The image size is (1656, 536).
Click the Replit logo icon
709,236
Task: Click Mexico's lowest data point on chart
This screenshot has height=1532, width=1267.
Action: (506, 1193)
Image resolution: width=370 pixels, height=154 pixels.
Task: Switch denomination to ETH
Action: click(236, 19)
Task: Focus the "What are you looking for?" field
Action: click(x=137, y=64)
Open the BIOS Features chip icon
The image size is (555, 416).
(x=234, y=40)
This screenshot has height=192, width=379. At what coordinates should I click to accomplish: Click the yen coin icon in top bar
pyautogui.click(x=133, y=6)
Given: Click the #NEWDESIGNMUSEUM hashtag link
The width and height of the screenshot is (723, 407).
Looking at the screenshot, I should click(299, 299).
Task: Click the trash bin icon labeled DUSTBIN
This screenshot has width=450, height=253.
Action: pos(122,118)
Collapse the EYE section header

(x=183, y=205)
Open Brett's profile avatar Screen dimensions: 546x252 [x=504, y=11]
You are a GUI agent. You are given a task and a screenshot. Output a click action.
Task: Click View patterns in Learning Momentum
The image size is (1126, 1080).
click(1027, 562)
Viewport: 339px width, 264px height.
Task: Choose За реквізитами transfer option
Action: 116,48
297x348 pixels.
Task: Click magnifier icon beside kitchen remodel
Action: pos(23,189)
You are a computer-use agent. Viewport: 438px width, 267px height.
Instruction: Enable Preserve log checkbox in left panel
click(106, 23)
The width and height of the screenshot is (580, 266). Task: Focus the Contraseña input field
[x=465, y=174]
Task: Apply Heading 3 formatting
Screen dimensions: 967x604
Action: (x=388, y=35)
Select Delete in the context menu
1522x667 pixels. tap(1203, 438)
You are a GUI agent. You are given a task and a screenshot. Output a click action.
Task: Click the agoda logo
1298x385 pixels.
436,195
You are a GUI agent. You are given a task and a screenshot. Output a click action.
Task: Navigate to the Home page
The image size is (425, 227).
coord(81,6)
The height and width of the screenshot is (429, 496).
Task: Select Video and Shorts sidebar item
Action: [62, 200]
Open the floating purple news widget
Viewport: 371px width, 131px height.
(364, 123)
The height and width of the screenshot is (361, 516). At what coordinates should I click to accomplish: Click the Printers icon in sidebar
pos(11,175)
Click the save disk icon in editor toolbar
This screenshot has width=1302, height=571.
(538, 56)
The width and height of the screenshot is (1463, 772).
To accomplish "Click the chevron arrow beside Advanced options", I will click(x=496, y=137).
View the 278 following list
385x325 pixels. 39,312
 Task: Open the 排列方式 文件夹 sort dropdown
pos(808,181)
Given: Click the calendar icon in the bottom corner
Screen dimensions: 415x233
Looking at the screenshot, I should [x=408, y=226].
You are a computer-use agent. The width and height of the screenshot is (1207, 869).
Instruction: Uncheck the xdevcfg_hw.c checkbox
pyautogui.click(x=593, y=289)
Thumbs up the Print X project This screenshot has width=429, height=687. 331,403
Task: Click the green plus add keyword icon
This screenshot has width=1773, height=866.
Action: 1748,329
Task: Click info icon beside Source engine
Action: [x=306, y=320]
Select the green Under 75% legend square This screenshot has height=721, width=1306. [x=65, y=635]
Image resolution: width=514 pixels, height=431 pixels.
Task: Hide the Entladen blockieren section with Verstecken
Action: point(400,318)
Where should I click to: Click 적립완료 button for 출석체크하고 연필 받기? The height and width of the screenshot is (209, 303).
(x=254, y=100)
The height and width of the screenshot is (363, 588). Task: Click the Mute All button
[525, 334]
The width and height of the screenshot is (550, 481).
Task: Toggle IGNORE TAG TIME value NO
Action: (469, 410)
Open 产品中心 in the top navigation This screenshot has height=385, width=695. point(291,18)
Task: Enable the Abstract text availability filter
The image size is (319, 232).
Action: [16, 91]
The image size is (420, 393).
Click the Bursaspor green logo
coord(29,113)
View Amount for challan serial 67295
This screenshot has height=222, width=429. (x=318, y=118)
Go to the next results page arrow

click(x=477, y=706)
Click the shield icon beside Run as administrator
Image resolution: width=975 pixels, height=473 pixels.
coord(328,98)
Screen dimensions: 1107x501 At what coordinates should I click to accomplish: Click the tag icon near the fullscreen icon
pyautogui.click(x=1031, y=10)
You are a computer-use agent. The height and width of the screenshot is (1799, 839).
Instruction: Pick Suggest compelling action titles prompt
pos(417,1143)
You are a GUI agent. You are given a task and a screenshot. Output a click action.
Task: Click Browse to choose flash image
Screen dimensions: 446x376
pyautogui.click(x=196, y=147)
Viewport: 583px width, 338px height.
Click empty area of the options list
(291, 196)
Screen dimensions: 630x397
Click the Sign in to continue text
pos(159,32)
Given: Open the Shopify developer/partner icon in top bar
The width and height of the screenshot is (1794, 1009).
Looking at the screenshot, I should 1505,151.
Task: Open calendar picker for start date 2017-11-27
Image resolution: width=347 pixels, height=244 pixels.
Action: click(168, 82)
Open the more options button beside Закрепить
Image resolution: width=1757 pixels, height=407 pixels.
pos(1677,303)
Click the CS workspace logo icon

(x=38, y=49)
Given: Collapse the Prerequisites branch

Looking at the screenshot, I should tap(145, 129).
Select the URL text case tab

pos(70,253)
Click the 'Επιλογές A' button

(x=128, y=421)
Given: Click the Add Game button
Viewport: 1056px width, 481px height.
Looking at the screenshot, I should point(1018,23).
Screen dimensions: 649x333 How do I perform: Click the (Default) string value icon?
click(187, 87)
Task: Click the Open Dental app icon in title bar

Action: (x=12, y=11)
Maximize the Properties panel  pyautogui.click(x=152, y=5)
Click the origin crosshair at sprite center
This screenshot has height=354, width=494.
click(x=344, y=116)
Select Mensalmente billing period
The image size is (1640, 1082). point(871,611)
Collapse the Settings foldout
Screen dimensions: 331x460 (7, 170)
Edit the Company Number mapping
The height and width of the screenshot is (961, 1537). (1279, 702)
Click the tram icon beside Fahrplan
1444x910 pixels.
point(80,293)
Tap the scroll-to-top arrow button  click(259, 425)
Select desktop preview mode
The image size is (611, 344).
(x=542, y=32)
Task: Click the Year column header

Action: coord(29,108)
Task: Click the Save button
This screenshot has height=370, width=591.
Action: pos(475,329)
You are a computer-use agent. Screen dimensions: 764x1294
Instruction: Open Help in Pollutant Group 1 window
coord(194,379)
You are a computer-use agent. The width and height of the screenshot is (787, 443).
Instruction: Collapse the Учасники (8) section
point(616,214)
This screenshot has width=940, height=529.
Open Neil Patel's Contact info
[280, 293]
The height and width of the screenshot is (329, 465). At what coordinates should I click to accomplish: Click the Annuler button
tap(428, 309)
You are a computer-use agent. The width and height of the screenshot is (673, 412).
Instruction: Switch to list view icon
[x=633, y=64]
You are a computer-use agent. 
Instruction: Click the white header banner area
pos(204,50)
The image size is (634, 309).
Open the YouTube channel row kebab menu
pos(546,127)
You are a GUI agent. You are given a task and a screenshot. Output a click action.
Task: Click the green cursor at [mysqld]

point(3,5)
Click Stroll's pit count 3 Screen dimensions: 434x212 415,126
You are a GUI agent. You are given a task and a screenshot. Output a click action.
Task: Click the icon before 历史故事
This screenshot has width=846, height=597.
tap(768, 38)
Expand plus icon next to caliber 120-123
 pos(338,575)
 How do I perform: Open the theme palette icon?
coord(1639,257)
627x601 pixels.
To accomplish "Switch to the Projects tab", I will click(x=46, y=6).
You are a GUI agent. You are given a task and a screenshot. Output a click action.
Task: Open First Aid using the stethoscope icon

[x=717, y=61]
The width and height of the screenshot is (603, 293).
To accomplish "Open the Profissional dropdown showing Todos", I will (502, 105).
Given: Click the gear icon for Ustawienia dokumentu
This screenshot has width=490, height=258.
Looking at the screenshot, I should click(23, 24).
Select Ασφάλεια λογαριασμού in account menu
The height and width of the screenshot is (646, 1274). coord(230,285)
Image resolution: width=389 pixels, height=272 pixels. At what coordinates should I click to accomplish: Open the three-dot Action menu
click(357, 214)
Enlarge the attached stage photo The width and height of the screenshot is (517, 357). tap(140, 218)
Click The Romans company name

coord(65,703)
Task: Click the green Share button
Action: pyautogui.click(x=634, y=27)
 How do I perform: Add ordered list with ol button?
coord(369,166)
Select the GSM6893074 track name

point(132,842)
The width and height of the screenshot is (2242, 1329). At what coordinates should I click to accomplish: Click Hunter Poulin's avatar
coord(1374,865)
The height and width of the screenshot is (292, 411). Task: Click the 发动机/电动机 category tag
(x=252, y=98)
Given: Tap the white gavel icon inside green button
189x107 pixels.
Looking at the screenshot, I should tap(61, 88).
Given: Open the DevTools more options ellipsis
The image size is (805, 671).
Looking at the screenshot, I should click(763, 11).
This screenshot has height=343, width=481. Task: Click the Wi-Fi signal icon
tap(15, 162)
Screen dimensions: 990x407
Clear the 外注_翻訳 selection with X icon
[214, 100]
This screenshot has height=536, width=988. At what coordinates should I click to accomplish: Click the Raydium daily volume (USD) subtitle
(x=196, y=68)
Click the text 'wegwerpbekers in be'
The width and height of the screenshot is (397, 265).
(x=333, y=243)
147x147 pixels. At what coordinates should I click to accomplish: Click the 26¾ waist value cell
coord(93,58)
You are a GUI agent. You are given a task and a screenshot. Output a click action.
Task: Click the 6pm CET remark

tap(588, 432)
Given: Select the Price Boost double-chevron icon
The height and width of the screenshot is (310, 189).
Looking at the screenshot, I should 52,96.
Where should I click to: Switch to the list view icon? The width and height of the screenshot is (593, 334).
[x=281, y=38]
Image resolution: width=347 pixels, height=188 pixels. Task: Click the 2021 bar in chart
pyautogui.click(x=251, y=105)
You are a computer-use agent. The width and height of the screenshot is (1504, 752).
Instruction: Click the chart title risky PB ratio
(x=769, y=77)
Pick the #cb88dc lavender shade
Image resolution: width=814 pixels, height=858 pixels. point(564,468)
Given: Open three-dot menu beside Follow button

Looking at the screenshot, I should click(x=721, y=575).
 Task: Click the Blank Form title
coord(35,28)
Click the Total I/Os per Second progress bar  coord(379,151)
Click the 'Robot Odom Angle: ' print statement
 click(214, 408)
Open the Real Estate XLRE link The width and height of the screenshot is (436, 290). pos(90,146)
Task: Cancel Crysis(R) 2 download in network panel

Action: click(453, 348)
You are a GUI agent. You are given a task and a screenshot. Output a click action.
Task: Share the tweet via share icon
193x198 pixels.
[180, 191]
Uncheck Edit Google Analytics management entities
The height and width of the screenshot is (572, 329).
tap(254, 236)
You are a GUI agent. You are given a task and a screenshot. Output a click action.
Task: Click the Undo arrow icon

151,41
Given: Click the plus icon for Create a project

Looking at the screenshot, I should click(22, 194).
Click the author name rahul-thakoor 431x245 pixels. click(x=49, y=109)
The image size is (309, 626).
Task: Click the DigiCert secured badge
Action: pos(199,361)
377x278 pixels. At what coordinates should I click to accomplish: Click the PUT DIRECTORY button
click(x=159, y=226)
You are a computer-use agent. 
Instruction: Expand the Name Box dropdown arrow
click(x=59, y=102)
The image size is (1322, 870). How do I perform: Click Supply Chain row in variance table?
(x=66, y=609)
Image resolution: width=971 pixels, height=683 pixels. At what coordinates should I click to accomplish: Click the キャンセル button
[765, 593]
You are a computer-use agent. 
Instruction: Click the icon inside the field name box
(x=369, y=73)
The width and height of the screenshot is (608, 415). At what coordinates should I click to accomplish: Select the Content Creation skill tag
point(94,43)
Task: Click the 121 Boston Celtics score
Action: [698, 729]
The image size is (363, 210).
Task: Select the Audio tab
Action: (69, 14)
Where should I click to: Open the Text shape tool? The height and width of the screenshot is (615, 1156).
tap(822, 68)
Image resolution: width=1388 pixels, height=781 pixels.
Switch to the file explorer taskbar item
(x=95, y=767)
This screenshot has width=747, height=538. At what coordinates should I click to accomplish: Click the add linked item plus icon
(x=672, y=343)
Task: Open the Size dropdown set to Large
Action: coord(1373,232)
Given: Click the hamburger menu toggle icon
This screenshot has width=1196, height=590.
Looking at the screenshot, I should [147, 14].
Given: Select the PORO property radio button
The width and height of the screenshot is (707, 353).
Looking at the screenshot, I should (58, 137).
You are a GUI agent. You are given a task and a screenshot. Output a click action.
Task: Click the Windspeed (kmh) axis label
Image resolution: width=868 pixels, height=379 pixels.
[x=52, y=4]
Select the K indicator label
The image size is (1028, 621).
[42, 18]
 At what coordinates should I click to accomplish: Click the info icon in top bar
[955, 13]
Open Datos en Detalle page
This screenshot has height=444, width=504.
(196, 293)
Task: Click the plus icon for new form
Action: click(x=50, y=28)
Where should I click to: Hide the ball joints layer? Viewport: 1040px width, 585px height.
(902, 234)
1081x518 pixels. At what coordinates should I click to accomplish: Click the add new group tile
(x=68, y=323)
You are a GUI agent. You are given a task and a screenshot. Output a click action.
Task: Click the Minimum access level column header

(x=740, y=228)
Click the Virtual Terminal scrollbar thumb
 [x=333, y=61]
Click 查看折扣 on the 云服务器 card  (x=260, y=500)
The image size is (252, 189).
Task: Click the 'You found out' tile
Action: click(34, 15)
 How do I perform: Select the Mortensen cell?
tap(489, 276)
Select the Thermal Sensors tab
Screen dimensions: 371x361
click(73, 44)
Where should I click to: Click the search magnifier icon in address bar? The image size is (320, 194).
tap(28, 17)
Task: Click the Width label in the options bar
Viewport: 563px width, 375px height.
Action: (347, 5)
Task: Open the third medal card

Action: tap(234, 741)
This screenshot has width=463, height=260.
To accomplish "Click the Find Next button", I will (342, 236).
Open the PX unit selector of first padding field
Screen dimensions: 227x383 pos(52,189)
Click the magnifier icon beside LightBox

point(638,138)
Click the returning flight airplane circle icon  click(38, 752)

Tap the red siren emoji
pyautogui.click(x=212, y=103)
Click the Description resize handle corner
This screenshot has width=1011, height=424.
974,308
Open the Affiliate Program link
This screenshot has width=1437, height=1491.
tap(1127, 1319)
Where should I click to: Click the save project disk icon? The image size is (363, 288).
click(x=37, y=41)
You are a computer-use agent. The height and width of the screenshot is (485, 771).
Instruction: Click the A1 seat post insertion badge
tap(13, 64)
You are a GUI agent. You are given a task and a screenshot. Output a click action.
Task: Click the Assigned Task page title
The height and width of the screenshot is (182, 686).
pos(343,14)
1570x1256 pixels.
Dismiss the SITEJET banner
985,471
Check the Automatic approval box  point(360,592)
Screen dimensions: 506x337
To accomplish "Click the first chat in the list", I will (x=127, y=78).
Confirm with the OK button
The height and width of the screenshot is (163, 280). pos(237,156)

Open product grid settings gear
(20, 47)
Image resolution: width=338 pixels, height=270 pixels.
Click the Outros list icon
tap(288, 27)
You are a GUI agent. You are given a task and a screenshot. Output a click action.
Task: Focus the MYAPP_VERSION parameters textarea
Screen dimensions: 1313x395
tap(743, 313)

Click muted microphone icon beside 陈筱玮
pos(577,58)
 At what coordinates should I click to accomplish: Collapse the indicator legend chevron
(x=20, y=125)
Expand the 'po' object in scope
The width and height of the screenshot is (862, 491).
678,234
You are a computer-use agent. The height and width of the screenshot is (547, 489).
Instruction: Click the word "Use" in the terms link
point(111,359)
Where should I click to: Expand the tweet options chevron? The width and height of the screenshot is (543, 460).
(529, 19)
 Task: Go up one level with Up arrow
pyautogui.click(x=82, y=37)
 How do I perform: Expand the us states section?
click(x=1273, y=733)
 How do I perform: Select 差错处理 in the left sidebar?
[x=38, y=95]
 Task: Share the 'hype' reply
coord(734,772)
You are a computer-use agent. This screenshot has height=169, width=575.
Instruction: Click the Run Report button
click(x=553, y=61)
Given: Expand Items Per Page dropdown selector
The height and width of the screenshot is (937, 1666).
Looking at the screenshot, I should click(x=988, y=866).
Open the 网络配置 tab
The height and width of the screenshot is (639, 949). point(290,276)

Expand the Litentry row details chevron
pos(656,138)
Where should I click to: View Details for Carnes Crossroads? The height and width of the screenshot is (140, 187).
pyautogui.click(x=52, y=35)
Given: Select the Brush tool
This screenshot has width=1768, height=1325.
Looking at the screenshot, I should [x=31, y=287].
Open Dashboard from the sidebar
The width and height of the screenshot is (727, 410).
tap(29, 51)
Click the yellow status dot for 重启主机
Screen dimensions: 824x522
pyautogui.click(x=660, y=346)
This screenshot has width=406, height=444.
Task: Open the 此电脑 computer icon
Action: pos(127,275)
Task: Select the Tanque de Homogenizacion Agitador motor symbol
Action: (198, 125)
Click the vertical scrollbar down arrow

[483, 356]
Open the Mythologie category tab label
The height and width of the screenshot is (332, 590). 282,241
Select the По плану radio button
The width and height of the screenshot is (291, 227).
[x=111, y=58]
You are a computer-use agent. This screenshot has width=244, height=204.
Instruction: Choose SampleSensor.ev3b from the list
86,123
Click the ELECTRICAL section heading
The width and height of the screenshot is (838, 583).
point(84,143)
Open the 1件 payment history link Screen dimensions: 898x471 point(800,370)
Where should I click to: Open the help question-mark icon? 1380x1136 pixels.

== Written exercise ==
Arrange the entries above as a numbered list, starting with the line that contains "Task: Click the Width" and going on through the line that contains "click(x=37, y=41)", and leave out blank lines.

== The result ==
1. Task: Click the Width label in the options bar
2. Viewport: 563px width, 375px height.
3. Action: (347, 5)
4. Task: Open the third medal card
5. Action: tap(234, 741)
6. This screenshot has width=463, height=260.
7. To accomplish "Click the Find Next button", I will (342, 236).
8. Open the PX unit selector of first padding field
9. Screen dimensions: 227x383 pos(52,189)
10. Click the magnifier icon beside LightBox
11. point(638,138)
12. Click the returning flight airplane circle icon  click(38, 752)
13. Tap the red siren emoji
14. pyautogui.click(x=212, y=103)
15. Click the Description resize handle corner
16. This screenshot has width=1011, height=424.
17. 974,308
18. Open the Affiliate Program link
19. This screenshot has width=1437, height=1491.
20. tap(1127, 1319)
21. Where should I click to: Click the save project disk icon? The image size is (363, 288).
22. click(x=37, y=41)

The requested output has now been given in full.